23 Nisan’da İstiklal Marşı’nı kağıda bakarak bile okuyamamak gibi bir yetersizlik sergileyen “düşük profil” Binali, dün Yozgat’taki açılış töreninde yaptığı konuşmada, “Bu seçim, işgalcilere karşı istiklal mücadelesi seçimidir. (…) Yozgat, yüz yıl önce Gazi Mustafa Kemal Atatürk ve arkadaşlarının bize emanet ettiği bu Cumhuriyet’i, terör örgütlerine pazarlayanlara, onun arkasındakilere vermeyeceksiniz değil mi?” dedi.

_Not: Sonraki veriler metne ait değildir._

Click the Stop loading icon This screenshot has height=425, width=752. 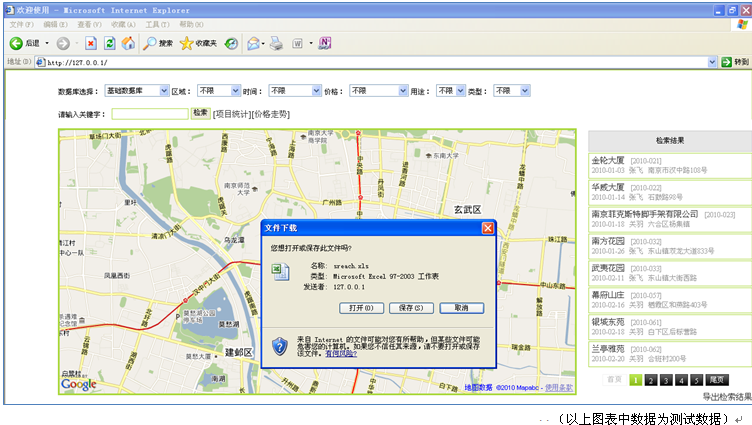[x=91, y=43]
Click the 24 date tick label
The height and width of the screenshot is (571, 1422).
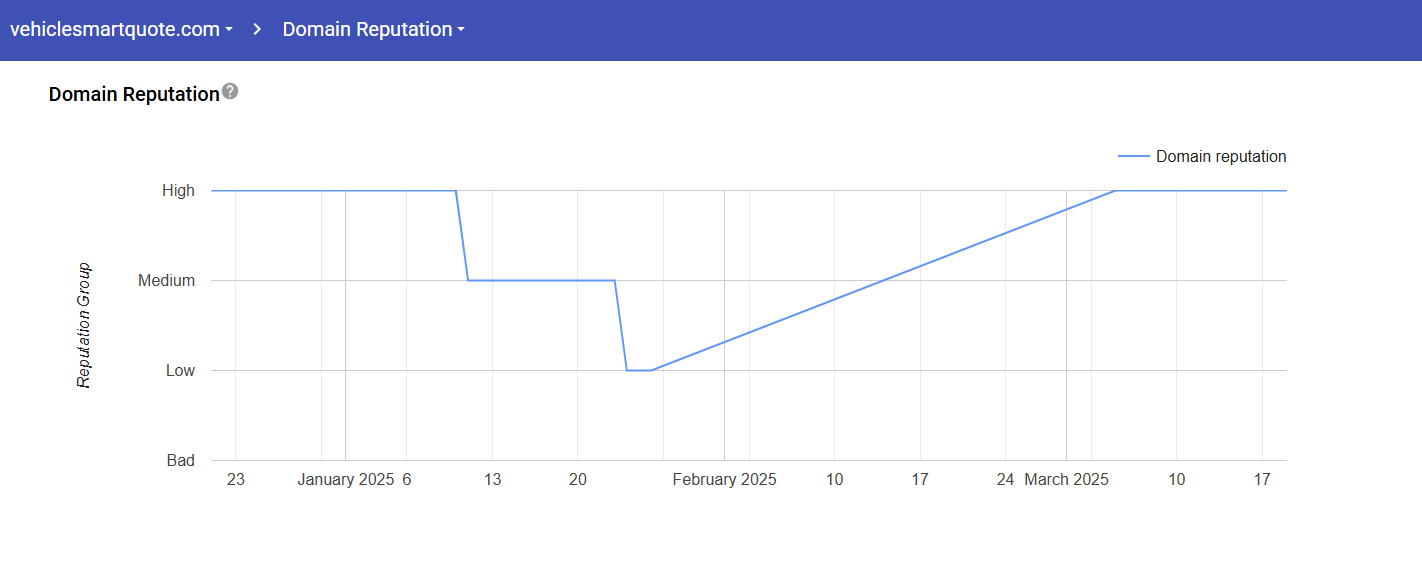pos(1005,480)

Binali’nin ‘istiklal mücadelesi’ne ve ‘Gazi Mustafa Kemal Atatürk’ün emanet ettiği Cumhuriyet’e sarılması, AKP’nin nasıl bir acizlik içinde bulunduğunu göstermesi bakımından önemli bir durum.
Ne de olsa Binali’nin de önde gelenleri arasında bulunduğu AKP’lilerin Atatürk, Cumhuriyet ve İstiklal Mücadelesi kavramlarına karşı alerjileri hepimizin malumu. Zaten 23 Nisan’da İstiklal Marşı’nı okuyamamasının tek sebebi, Binali’nin temel eğitim yetisi olan okuma yazma bilmemesi değil. Derinlerde bir yerde Binali’nin İstiklal Marşı karşıtlığı, okumasına da yansıdı.
Hayatlarında İstiklal Marşı okumamışlar, İstiklal Marşı’nda ayağa kalkmayı bile zul gören bir zihniyete sahipler. Bunlardan istiklal mücadelesi sonucu yazılan İstiklal Marşı’nı düzgün okumalarını, istiklal mücadelesini anlamalarını beklemek, hayal bile olamaz.
Zaten adam “bu seçim istiklal seçimidir”i de ilk seferinde diyemedi. Hayatında çok az kullandığı bir kelimeyi telaffuzda zorlanıyor zaar?
***
“Sen önce İstiklal Marşı’nı doğru düzgün oku, istiklal mücadelesini sonra ver”, demek Binali’ye verilecek ilk tepki.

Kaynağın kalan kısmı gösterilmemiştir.